As a medical scheme member, you rely on your scheme to play by the rules. Here are some things which they cannot do.
The world of medical schemes in South Africa is a very different one now to what it was 25 years ago. There are strict rules and regulations governing the industry, and these are there to protect both the members and the financial sustainability of the scheme.
As members we are fortunate, as in many countries such as the US, before the advent of Obamacare, it was not illegal for schemes to cancel the membership of their most expensive clients. It is not legal to do that here.
There are separate rules and regulations in South Africa governing the world of medical schemes (schemes and hospital plans are governed by the Medical Schemes Act of 1998) and that of medical insurance (hospital cash-back plans and top-up cover are governed by the Financial Services Board).
If you are a scheme member, whether you have full medical cover or just a hospital plan, there are certain things your medical scheme is not allowed to do. Here’s more about ten of them:
1. Turn down your application. All applications for membership to a medical scheme have to be accepted if the scheme is an open one. The only two things a scheme can do is to impose a late joiner penalty (up to 75% of the contribution if you are elderly and have never belonged to a medical scheme), and to impose certain waiting periods. There is usually a three-month waiting period after you have joined, during which you cannot claim for certain benefits, and the scheme can impose a 12-month exclusion period on certain pre-existing conditions.
2. Refuse to admit a dependent of yours. A true dependent of yours cannot be refused membership. This would include a spouse or a life partner, children under the age of 21, a child of any age with a mental or physical disability, or any immediate family members who are financially dependent on you. This includes any parents who are dependent on you, but they can be required to pay full adult membership contributions.
3. Cancel your membership.

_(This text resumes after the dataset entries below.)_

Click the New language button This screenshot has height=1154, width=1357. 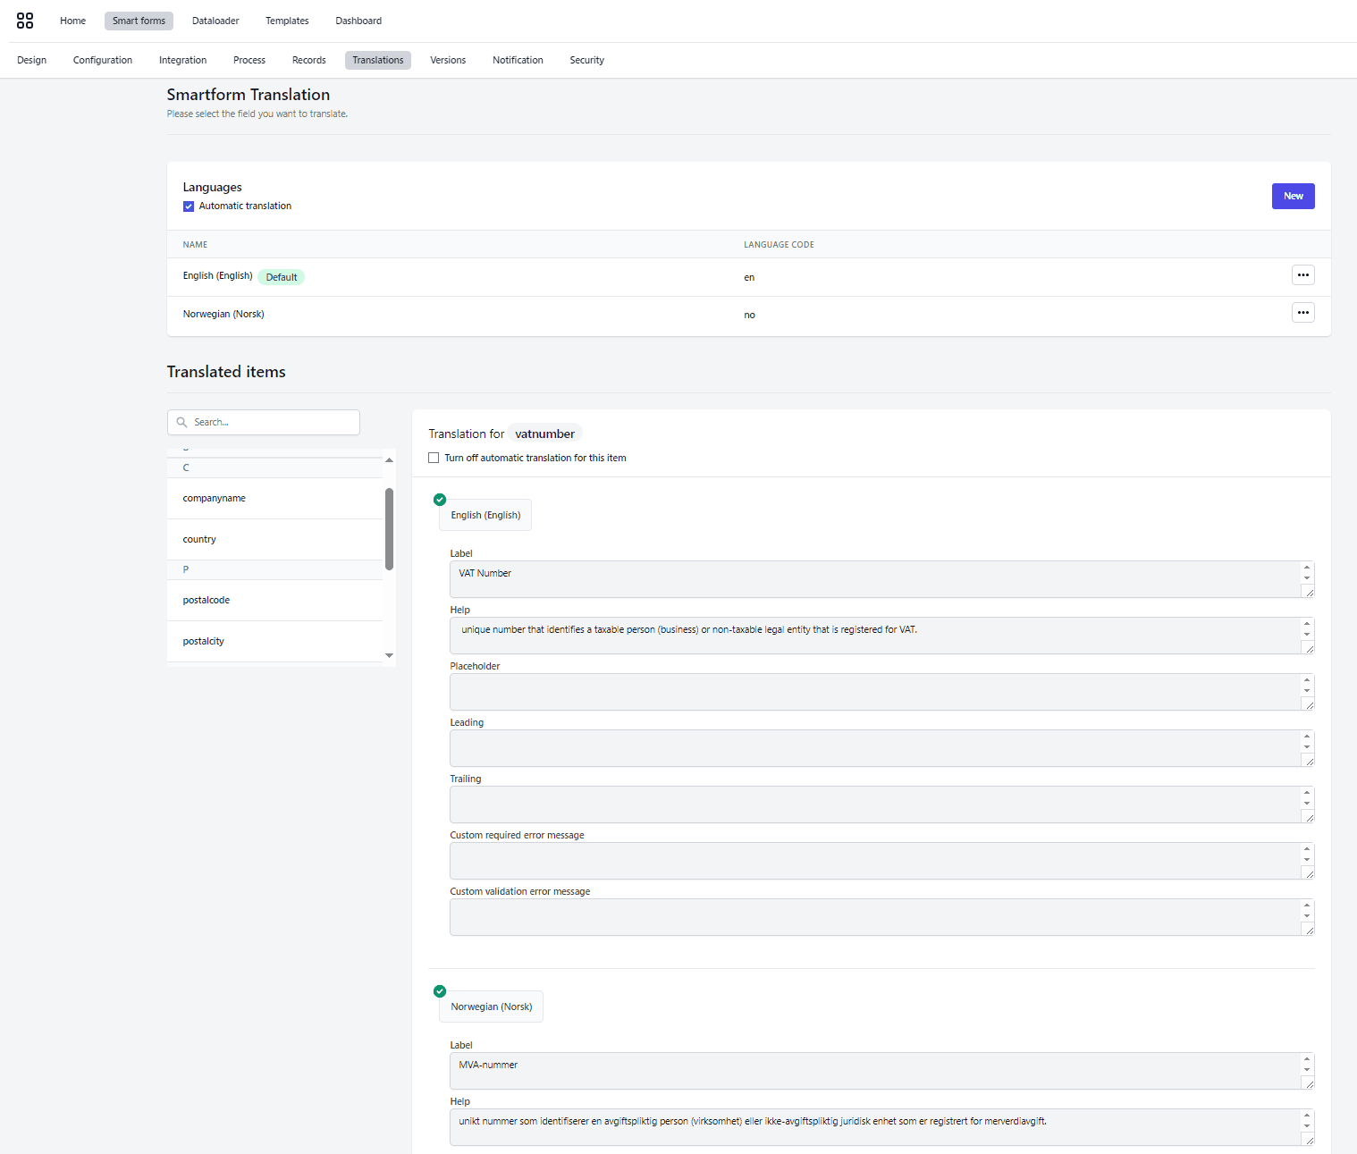click(x=1293, y=196)
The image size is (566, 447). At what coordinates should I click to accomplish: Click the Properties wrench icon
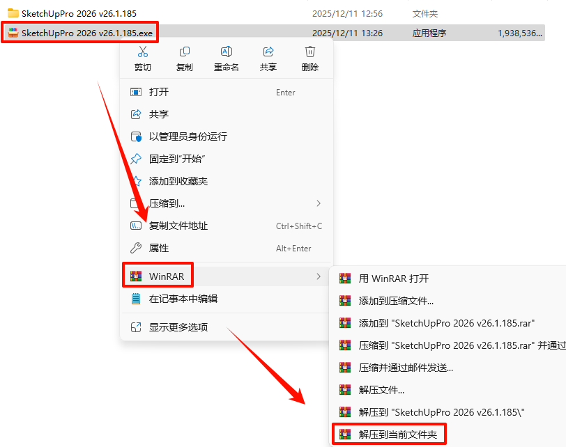pyautogui.click(x=136, y=248)
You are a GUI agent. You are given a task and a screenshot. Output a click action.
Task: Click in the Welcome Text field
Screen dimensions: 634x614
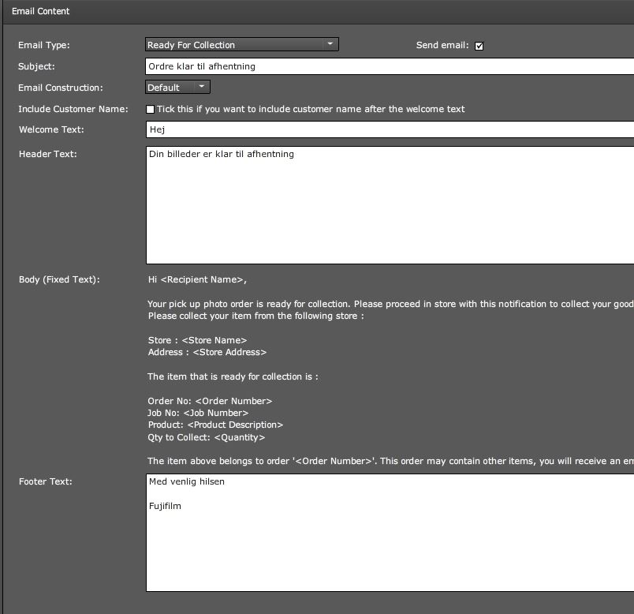click(390, 129)
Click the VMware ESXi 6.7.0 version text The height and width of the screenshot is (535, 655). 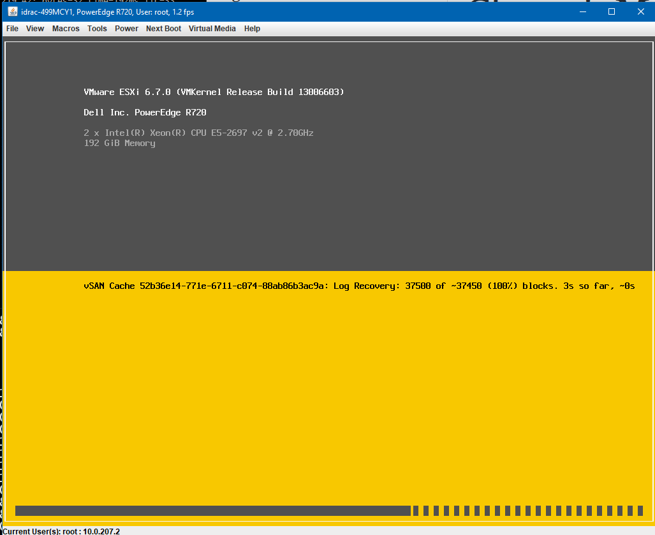pyautogui.click(x=213, y=92)
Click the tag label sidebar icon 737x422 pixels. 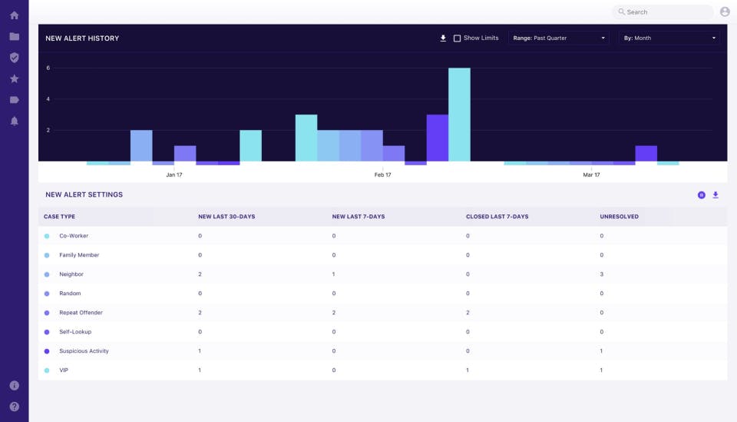pos(14,100)
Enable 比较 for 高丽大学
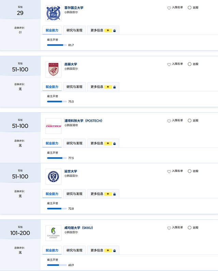Viewport: 218px width, 271px height. [190, 64]
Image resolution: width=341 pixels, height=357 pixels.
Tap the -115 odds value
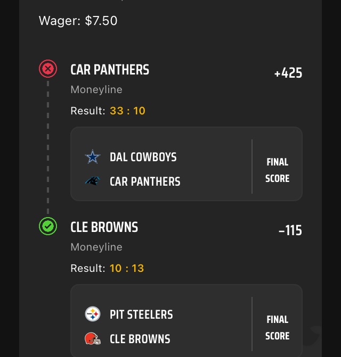tap(290, 231)
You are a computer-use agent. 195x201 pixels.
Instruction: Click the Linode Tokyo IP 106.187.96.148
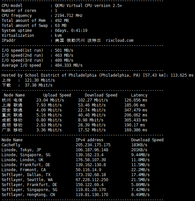92,150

A scheme may only cancel your membership if you fail to pay the contributions regularly and on time, if you fail to pay debts owing to the scheme (such as when they paid an account in full, for which you are liable for a portion), if you have been found guilty of trying to defraud the scheme in some way, or if you did not disclose information on prior medical conditions when applying for membership.
4. Force you to use network hospitals or doctors (designated service providers). A scheme’s network of doctors and hospitals are the best option if a member wants to avoid co-payments on medical bills. However, if you choose to use out-of-network services, the scheme could still pay the medical fund rate portion of the bill, but you will be liable for the rest.
5. Changing benefits or contributions in the middle of the year. This can only be done with the permission of the Medical Schemes Council following a request from the trustees. This is a rare occurrence. Generally, scheme benefits remain in place for the calendar year and contributions stay the same. A scheme can also not increase your contribution in the middle of the scheme calendar year. Most schemes put through contribution increases in the month of January.
6. Give pensioners a contribution discount. Pensioners may not pay lower premiums than other members. A pensioner’s contribution can be calculated on his/her last salary before retirement (in closed schemes). Most open schemes do not have differentiated contribution scales based on income. If they do, proof of lowered income must be provided (such as a tax return) before a pensioner can move down to a lower contribution level after retirement. Most schemes have an across-the-board contribution scale and contributions are not determined by income.
7. Load your contribution if you are a high claimer. Insurance companies can do this – and they often do. You wreck your car in an accident, and next year your premium goes up sharply. Medical schemes are prohibited from doing this by law. Your contribution is not dependent on your claims history. All members, whether they are high or low claimers, pay the same contributions, according to the contribution scale.
8. Not pay for Prescribed Minimum Benefits. Your scheme has to pay for treatment of a specified 270 conditions. There may be no restrictions or waiting periods or exclusions imposed on a member when it comes to the conditions on this list. The only time the scheme can expect you to make a co-payment for the treatment of any of these conditions, is if you choose to use a doctor or hospital that is not a designated service provider of the scheme.
9. Pay out medical savings accounts in cash. The only time a medical scheme can pay out the money in your medical savings account to you, is when you have resigned as a member from the scheme. Even so, you can still submit claims for four months after you have resigned your membership, so you will have to wait until that time has passed before the money is paid out to you.
10. Wait more than 30 days to pay out a claim. Technically, a scheme has to pay a claim within 30 days of receiving it. The Medical Schemes Council does monitor the time-frame of claims payments of the various schemes. The only exception to this is if there are items on the claim that are disputed. But if the claim is correct, there may be no delay.